*** Opening of Provided information ***

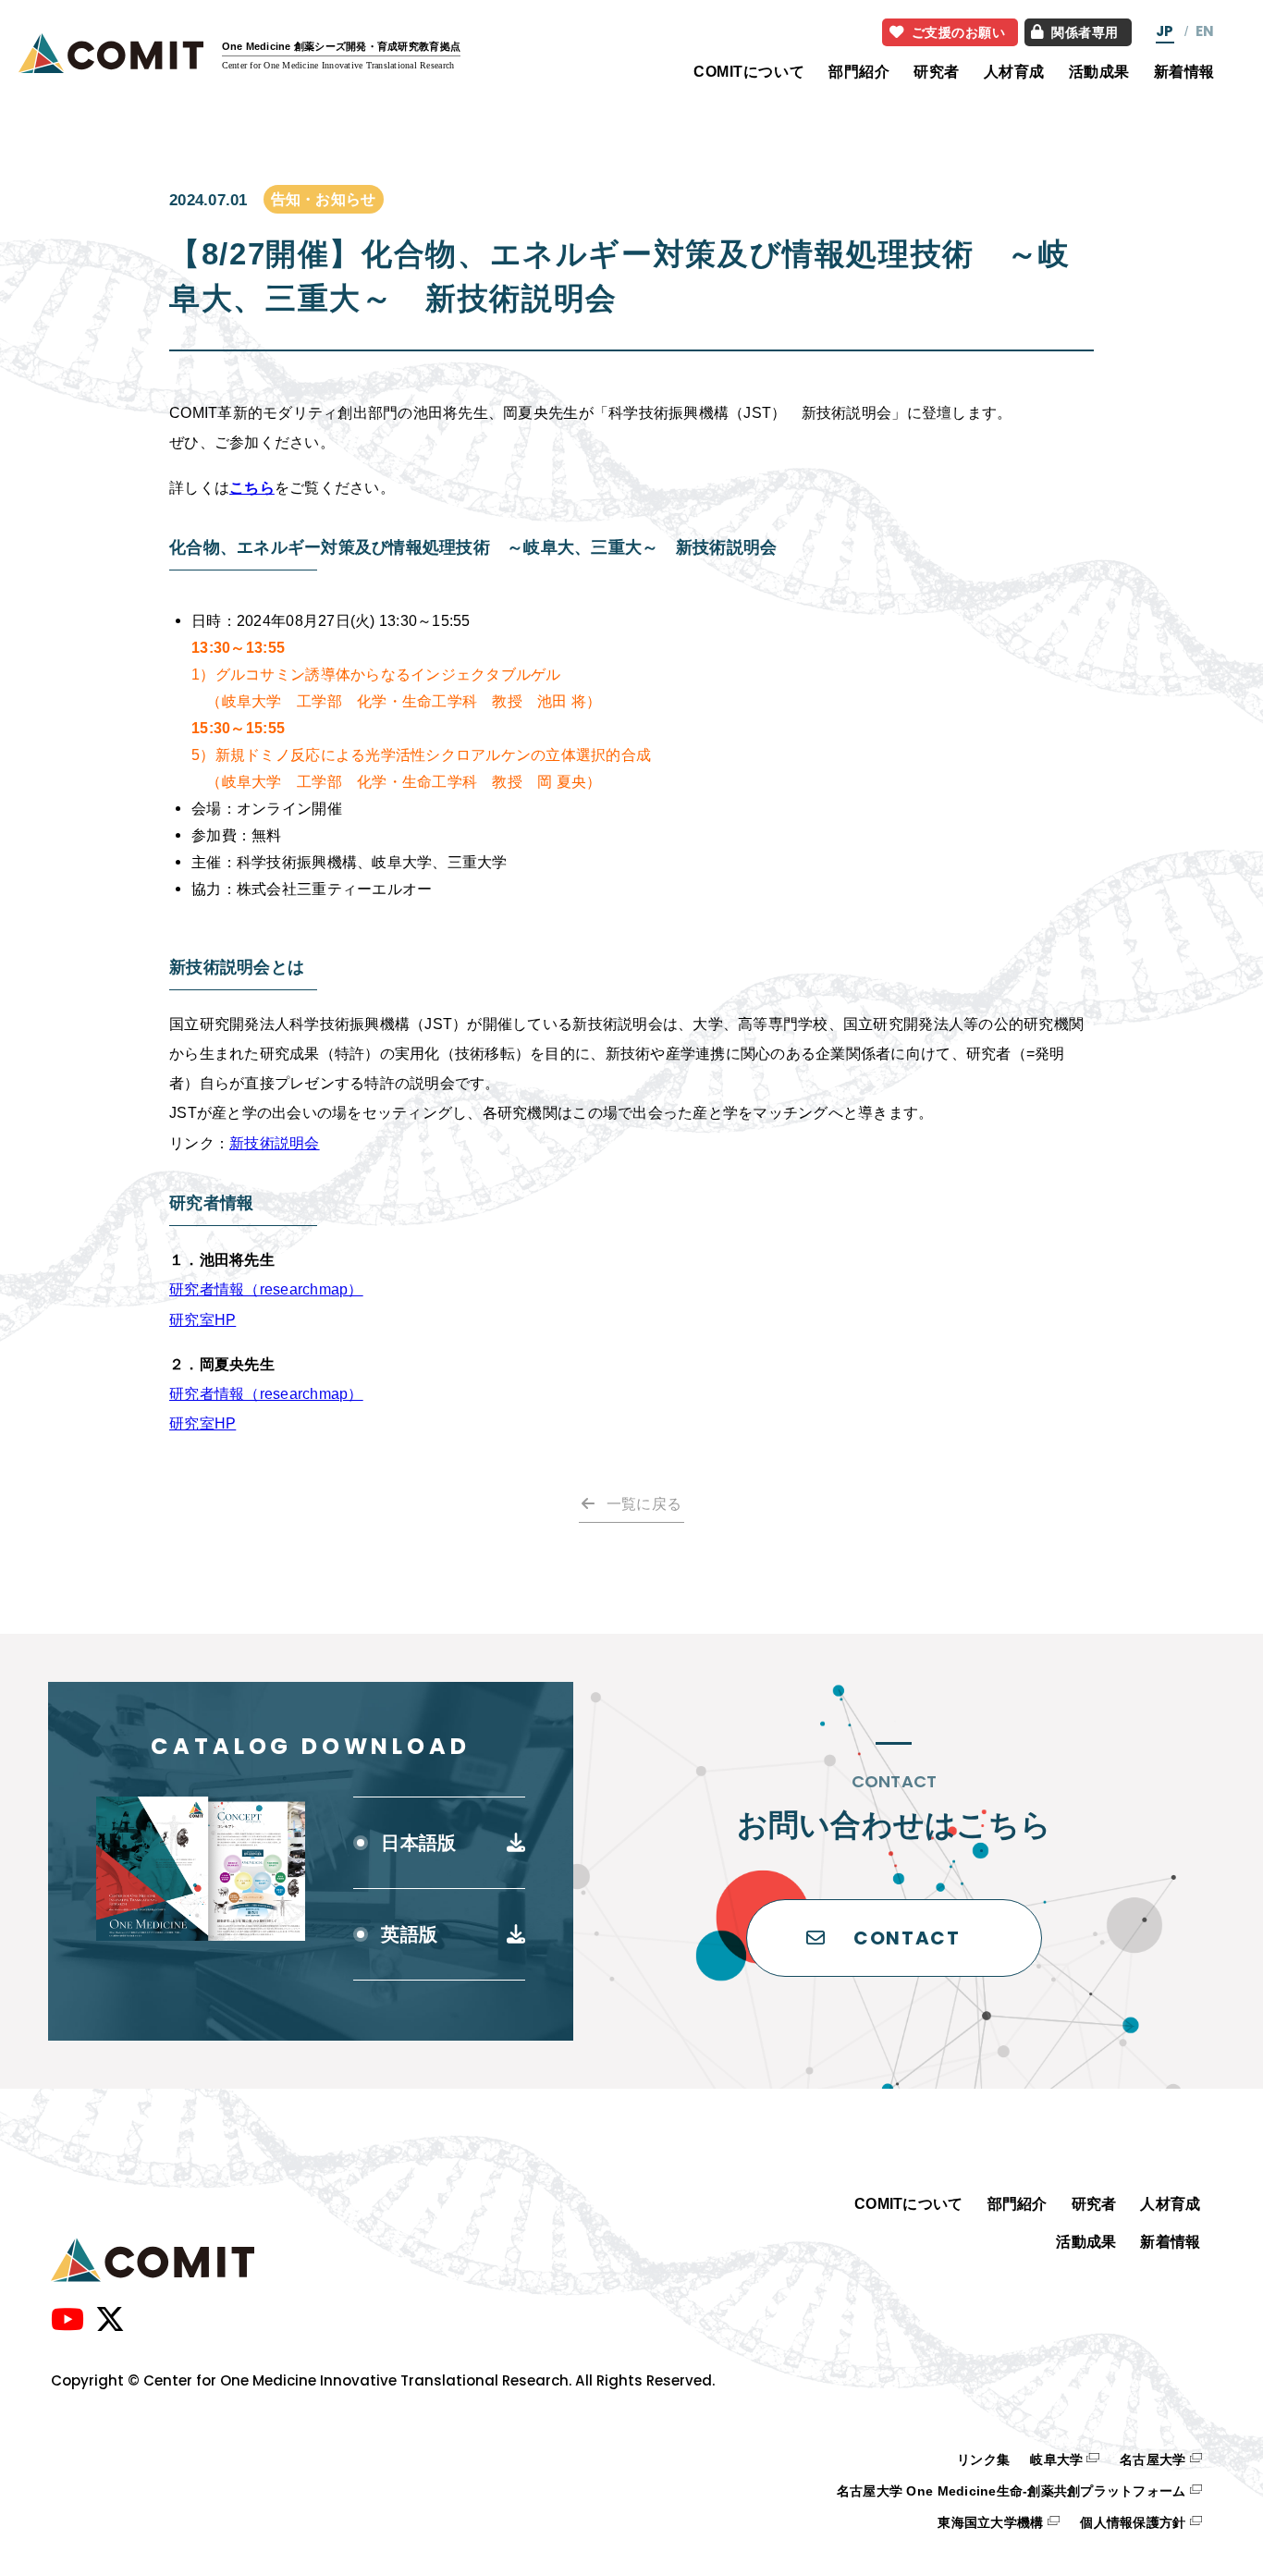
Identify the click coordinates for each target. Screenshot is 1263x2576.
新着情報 (1184, 71)
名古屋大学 (1152, 2460)
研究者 (937, 71)
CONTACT (906, 1938)
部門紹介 (858, 71)
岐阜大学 (1056, 2460)
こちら (252, 487)
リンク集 (983, 2460)
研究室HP (202, 1319)
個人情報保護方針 (1132, 2523)
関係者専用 (1085, 32)
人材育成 (1014, 71)
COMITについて (748, 71)
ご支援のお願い (959, 32)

*** Close of Provided information ***

**Problem statement**
All of the listing above has to be reproduced exactly, though without its images.

**Solution for this task**
Identify the click coordinates for each target. Screenshot is 1263x2576.
新着情報 (1184, 71)
名古屋大学 (1152, 2460)
研究者 (937, 71)
CONTACT (906, 1938)
部門紹介 (858, 71)
岐阜大学 (1056, 2460)
こちら (252, 487)
リンク集 (983, 2460)
研究室HP (202, 1319)
個人情報保護方針 (1132, 2523)
関係者専用 (1085, 32)
人材育成 (1014, 71)
COMITについて (748, 71)
ご支援のお願い (959, 32)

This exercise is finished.